Pero, a pesar de ser mi musa, Rosa Amada era también un amor imposible, pues sus ojos dejaban entrever un insondable abismo que se interponía entre nosotros. Era como si su alma estuviera cautiva en el éter de un mundo desconocido para mí, y mi presencia solo agudizaba el dolor que habitaba en su ser. Sus miradas fugaces, cargadas de una intensidad desconocida, me llenaban de un vacío atroz, en el que intentaba aferrarme a la esperanza de que algún día aquel abismo desapareciera.
En cada encuentro, nuestros diálogos se desarrollaban en un juego de palabras susurradas al viento, dejando escapar tan solo fragmentos de nuestros pensamientos más profundos. Su voz resonaba en mi mente como una melodía celestial, pero siempre dejaba un rastro de incertidumbre que desafiaba mis sentidos más lúcidos. ¿Por qué me eludía? ¿Por qué me sometía a este amargo deseo sin posibilidad de consumarse?

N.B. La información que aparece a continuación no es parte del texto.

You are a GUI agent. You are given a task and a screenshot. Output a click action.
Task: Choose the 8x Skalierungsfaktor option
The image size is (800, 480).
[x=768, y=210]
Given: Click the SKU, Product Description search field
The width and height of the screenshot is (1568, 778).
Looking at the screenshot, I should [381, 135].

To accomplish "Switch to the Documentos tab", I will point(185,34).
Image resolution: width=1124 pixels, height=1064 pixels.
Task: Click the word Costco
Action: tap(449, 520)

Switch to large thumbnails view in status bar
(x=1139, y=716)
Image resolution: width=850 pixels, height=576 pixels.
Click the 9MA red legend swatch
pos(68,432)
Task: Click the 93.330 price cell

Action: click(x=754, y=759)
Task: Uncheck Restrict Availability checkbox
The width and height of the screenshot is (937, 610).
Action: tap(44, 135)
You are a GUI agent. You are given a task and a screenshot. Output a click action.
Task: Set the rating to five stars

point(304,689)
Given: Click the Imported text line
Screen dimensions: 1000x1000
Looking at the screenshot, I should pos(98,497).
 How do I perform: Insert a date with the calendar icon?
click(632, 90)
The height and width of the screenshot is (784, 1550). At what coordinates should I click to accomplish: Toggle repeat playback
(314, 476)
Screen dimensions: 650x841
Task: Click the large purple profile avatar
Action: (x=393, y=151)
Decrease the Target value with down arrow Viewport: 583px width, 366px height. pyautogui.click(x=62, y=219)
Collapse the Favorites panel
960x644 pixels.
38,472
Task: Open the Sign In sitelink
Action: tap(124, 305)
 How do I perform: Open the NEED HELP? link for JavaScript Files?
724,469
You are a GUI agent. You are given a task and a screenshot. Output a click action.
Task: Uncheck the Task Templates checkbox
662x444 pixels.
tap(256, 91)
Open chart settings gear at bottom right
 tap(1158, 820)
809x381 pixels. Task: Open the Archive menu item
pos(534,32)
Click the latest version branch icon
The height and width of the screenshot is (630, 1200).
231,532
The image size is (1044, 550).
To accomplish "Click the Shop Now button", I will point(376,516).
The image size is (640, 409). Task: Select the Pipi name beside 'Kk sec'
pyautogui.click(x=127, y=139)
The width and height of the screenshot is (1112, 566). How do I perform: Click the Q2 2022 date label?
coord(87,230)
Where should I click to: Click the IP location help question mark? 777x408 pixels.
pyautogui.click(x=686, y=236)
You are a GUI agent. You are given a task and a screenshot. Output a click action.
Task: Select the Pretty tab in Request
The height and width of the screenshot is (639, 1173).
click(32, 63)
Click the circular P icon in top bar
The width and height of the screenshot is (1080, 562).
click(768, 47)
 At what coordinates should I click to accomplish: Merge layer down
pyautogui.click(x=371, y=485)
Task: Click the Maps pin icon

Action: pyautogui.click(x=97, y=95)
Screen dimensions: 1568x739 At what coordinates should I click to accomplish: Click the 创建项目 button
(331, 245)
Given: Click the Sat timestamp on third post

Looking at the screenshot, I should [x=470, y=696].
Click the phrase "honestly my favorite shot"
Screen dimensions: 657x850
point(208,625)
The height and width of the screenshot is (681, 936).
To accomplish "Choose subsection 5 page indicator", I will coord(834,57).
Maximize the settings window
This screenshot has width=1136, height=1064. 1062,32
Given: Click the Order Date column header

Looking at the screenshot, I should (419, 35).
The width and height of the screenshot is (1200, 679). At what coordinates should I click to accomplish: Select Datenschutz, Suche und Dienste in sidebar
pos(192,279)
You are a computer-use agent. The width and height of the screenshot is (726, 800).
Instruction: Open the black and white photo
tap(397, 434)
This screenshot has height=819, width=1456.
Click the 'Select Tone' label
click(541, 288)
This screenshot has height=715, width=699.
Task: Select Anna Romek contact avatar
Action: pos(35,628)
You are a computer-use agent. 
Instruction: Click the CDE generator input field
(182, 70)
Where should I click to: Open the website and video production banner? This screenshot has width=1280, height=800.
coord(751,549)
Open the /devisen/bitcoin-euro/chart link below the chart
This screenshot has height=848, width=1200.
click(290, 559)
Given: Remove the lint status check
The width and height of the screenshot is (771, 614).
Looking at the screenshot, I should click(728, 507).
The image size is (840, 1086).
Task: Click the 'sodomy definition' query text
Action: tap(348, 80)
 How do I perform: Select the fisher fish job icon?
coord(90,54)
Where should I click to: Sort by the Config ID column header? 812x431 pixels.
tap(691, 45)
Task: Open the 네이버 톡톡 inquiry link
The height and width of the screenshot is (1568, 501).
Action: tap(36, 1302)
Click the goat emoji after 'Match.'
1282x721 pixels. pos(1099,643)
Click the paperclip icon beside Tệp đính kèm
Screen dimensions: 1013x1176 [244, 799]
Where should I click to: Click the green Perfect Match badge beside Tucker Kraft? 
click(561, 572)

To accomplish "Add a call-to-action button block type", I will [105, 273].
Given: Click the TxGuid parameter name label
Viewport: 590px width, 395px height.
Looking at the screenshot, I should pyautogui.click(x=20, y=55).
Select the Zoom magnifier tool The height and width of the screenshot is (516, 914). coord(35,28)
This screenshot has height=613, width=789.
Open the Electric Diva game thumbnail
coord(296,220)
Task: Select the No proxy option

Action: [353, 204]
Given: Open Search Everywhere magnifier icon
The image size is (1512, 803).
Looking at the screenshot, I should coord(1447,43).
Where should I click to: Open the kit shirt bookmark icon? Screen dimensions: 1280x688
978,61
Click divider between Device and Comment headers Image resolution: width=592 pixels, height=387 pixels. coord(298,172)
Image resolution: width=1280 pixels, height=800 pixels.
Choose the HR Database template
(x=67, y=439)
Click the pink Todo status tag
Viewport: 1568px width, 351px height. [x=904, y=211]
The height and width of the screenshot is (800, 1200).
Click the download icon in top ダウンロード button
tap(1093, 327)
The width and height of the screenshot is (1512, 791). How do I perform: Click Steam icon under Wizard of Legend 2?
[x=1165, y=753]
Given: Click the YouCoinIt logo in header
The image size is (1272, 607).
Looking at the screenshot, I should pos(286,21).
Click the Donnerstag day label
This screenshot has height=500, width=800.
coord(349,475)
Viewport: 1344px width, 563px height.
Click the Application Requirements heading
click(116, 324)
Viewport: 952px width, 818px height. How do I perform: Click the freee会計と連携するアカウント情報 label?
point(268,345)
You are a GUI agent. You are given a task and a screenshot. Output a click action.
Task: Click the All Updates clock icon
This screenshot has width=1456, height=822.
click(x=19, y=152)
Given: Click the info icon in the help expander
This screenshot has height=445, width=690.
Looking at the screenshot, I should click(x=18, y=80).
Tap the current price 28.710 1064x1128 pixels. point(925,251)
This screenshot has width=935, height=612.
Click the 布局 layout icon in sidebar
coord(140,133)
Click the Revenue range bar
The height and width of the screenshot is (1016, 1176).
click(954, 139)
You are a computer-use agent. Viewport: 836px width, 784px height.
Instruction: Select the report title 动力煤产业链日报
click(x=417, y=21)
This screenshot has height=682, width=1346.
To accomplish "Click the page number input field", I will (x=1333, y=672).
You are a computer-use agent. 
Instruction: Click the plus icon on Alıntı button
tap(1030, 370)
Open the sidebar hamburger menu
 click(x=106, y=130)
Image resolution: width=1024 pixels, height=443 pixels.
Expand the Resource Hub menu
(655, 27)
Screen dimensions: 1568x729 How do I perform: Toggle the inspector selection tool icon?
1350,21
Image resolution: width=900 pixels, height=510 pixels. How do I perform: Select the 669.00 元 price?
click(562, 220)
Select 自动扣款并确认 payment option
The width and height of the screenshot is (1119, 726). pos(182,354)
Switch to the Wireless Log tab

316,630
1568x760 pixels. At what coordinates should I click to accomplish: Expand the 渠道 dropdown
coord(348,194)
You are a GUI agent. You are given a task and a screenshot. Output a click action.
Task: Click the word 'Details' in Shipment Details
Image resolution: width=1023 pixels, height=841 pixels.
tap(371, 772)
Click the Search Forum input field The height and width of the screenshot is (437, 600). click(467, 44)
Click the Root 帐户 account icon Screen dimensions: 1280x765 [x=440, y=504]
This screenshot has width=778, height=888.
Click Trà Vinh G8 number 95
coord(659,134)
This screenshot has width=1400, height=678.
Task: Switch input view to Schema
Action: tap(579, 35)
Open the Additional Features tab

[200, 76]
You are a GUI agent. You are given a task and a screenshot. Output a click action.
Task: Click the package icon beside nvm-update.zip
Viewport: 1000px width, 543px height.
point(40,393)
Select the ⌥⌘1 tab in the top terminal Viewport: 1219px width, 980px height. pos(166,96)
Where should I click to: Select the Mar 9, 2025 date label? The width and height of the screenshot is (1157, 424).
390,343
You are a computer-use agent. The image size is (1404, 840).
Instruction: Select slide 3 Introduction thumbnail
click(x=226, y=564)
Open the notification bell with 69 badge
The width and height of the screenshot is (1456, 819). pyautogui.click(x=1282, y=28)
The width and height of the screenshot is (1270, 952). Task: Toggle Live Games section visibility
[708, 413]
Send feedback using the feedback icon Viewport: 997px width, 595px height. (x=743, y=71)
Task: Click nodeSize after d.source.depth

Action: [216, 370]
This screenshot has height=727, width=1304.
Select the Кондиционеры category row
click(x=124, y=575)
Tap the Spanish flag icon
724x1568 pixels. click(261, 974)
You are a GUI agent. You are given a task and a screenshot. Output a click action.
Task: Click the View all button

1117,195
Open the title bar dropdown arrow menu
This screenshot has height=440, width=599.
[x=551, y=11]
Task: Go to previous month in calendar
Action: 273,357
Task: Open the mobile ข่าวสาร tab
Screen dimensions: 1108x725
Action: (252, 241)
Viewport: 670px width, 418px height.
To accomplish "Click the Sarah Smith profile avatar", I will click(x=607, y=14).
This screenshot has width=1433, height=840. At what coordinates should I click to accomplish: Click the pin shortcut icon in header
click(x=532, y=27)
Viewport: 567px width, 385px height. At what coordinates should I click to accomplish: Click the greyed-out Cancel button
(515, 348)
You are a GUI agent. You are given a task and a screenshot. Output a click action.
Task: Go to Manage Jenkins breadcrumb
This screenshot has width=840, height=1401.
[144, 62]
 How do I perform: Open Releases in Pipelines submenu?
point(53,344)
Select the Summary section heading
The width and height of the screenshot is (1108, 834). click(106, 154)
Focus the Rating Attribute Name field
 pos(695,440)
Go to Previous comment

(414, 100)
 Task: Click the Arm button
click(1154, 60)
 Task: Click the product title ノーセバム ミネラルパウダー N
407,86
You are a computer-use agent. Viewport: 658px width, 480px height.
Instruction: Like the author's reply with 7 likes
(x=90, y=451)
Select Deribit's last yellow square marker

La enigmática Rosa Amada se convirtió en mi tormento, en esa pasión prohibida que alimentaba mi existencia con dolor y anhelo. Me debatía entre el deseo de poseerla y el temor de perderme en aquel abismo que parecía carcomer sus entrañas. Cada verso, cada suspiro eran mesuradas ofrendas en el altar de aquel amor inalcanzable, un tributo a la dicha efímera que me prodigaba su presencia.
Así transcurrían los días y las noches, hilando versos y suspiros entre mi añoranza y mi desesperación. Mi pluma se deslizaba sobre el papel, desafiando mi propia existencia al tratar de capturar en palabras la esencia de Rosa Amada. Pero aquella esencia siempre se me escapaba, como un sueño que a punto de ser alcanzado se desvanece.
En medio de mi confusión, supe que debía seguir adelante, que Rosa Amada no era solo mi musa, sino también mi catalizador existencial. Su misterio y su imposibilidad me impulsaban a explorar los límites más recónditos de mi ser, a adentrarme en la oscuridad para resurgir con nuevos versos que desafiarían las leyes del universo.
Rosa Amada, musa y amor imposible, seguía siendo el faro que iluminaba mi camino incierto, un faro que, a pesar de amenazar con consumirse en la bruma, siempre ansiaba volver a encontrar. Entonces, en medio de mis letras y anhelos, comprendí que el amor verdadero se nutre de esa dualidad eterna: lo inalcanzable y lo esencialmente humano.